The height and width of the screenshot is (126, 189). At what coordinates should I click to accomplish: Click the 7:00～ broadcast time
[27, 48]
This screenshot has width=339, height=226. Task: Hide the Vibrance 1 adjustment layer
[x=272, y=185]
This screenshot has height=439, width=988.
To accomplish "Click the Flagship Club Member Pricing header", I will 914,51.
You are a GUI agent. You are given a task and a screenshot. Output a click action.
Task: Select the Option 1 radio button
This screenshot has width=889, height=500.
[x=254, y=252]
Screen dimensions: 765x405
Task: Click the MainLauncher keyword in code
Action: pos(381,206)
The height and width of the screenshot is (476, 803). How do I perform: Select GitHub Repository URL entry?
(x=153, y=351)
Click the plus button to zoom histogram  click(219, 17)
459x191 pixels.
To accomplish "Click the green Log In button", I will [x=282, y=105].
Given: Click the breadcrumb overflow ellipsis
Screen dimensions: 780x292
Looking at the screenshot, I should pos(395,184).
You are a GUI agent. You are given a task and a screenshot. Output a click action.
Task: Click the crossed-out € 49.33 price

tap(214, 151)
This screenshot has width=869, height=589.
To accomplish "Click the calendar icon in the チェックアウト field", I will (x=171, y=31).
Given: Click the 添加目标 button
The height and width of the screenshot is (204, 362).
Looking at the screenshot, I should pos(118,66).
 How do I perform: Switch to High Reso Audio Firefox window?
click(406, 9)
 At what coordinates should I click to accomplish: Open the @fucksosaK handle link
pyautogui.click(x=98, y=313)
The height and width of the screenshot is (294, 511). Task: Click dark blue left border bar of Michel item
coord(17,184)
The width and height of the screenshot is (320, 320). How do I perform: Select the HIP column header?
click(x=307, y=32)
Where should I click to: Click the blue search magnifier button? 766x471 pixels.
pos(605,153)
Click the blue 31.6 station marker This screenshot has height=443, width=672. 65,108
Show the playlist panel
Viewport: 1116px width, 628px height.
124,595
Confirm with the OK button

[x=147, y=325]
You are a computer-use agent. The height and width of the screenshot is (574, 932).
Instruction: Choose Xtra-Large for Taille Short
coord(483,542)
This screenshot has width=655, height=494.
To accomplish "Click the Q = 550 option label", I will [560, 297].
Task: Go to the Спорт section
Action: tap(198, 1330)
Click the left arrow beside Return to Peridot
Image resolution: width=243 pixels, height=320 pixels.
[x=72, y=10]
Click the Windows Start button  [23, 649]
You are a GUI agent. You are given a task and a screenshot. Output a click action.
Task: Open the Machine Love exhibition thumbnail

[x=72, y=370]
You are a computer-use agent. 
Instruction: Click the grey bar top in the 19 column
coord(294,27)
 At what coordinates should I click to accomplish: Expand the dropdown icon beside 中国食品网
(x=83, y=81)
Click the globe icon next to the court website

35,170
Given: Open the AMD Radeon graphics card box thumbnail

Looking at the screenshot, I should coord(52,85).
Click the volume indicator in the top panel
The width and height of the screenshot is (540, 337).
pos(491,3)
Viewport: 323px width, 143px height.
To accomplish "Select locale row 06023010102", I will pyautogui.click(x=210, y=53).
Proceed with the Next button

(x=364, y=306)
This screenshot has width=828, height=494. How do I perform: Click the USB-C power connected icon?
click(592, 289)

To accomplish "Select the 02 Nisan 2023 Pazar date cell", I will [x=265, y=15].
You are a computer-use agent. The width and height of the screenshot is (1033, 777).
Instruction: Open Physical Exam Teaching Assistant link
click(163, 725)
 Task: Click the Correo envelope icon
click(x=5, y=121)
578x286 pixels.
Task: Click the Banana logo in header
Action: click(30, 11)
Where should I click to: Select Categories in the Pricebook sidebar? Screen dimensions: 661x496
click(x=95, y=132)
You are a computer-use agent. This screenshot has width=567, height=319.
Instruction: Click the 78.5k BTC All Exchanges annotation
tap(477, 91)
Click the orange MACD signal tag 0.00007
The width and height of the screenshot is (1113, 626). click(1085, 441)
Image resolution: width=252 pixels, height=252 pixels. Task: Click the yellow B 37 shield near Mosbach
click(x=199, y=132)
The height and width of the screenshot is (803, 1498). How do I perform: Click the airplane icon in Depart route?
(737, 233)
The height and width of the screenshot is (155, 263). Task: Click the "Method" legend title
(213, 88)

§ §

Assignment:
Repeat the whole listing verbatim.

Solution to this problem:
The height and width of the screenshot is (126, 189). At what coordinates should I click to accomplish: Click the 7:00～ broadcast time
[27, 48]
This screenshot has width=339, height=226. Task: Hide the Vibrance 1 adjustment layer
[x=272, y=185]
This screenshot has height=439, width=988.
To accomplish "Click the Flagship Club Member Pricing header", I will 914,51.
You are a GUI agent. You are given a task and a screenshot. Output a click action.
Task: Select the Option 1 radio button
This screenshot has width=889, height=500.
[x=254, y=252]
Screen dimensions: 765x405
Task: Click the MainLauncher keyword in code
Action: pos(381,206)
The height and width of the screenshot is (476, 803). How do I perform: Select GitHub Repository URL entry?
(x=153, y=351)
Click the plus button to zoom histogram  click(219, 17)
459x191 pixels.
To accomplish "Click the green Log In button", I will [x=282, y=105].
Given: Click the breadcrumb overflow ellipsis
Screen dimensions: 780x292
Looking at the screenshot, I should pos(395,184).
You are a GUI agent. You are given a task and a screenshot. Output a click action.
Task: Click the crossed-out € 49.33 price

tap(214, 151)
This screenshot has width=869, height=589.
To accomplish "Click the calendar icon in the チェックアウト field", I will (x=171, y=31).
Given: Click the 添加目标 button
The height and width of the screenshot is (204, 362).
Looking at the screenshot, I should pos(118,66).
 How do I perform: Switch to High Reso Audio Firefox window?
click(406, 9)
 At what coordinates should I click to accomplish: Open the @fucksosaK handle link
pyautogui.click(x=98, y=313)
The height and width of the screenshot is (294, 511). Task: Click dark blue left border bar of Michel item
coord(17,184)
The width and height of the screenshot is (320, 320). How do I perform: Select the HIP column header?
click(x=307, y=32)
Where should I click to: Click the blue search magnifier button? 766x471 pixels.
pos(605,153)
Click the blue 31.6 station marker This screenshot has height=443, width=672. 65,108
Show the playlist panel
Viewport: 1116px width, 628px height.
124,595
Confirm with the OK button

[x=147, y=325]
You are a computer-use agent. The height and width of the screenshot is (574, 932).
Instruction: Choose Xtra-Large for Taille Short
coord(483,542)
This screenshot has width=655, height=494.
To accomplish "Click the Q = 550 option label", I will [560, 297].
Task: Go to the Спорт section
Action: tap(198, 1330)
Click the left arrow beside Return to Peridot
Image resolution: width=243 pixels, height=320 pixels.
[x=72, y=10]
Click the Windows Start button  [23, 649]
You are a GUI agent. You are given a task and a screenshot. Output a click action.
Task: Open the Machine Love exhibition thumbnail

[x=72, y=370]
You are a computer-use agent. 
Instruction: Click the grey bar top in the 19 column
coord(294,27)
 At what coordinates should I click to accomplish: Expand the dropdown icon beside 中国食品网
(x=83, y=81)
Click the globe icon next to the court website

35,170
Given: Open the AMD Radeon graphics card box thumbnail

Looking at the screenshot, I should coord(52,85).
Click the volume indicator in the top panel
The width and height of the screenshot is (540, 337).
pos(491,3)
Viewport: 323px width, 143px height.
To accomplish "Select locale row 06023010102", I will pyautogui.click(x=210, y=53).
Proceed with the Next button

(x=364, y=306)
This screenshot has width=828, height=494. How do I perform: Click the USB-C power connected icon?
click(592, 289)

To accomplish "Select the 02 Nisan 2023 Pazar date cell", I will [x=265, y=15].
You are a computer-use agent. The width and height of the screenshot is (1033, 777).
Instruction: Open Physical Exam Teaching Assistant link
click(163, 725)
 Task: Click the Correo envelope icon
click(x=5, y=121)
578x286 pixels.
Task: Click the Banana logo in header
Action: click(30, 11)
Where should I click to: Select Categories in the Pricebook sidebar? Screen dimensions: 661x496
click(x=95, y=132)
You are a computer-use agent. This screenshot has width=567, height=319.
Instruction: Click the 78.5k BTC All Exchanges annotation
tap(477, 91)
Click the orange MACD signal tag 0.00007
The width and height of the screenshot is (1113, 626). click(1085, 441)
Image resolution: width=252 pixels, height=252 pixels. Task: Click the yellow B 37 shield near Mosbach
click(x=199, y=132)
The height and width of the screenshot is (803, 1498). How do I perform: Click the airplane icon in Depart route?
(737, 233)
The height and width of the screenshot is (155, 263). Task: Click the "Method" legend title
(213, 88)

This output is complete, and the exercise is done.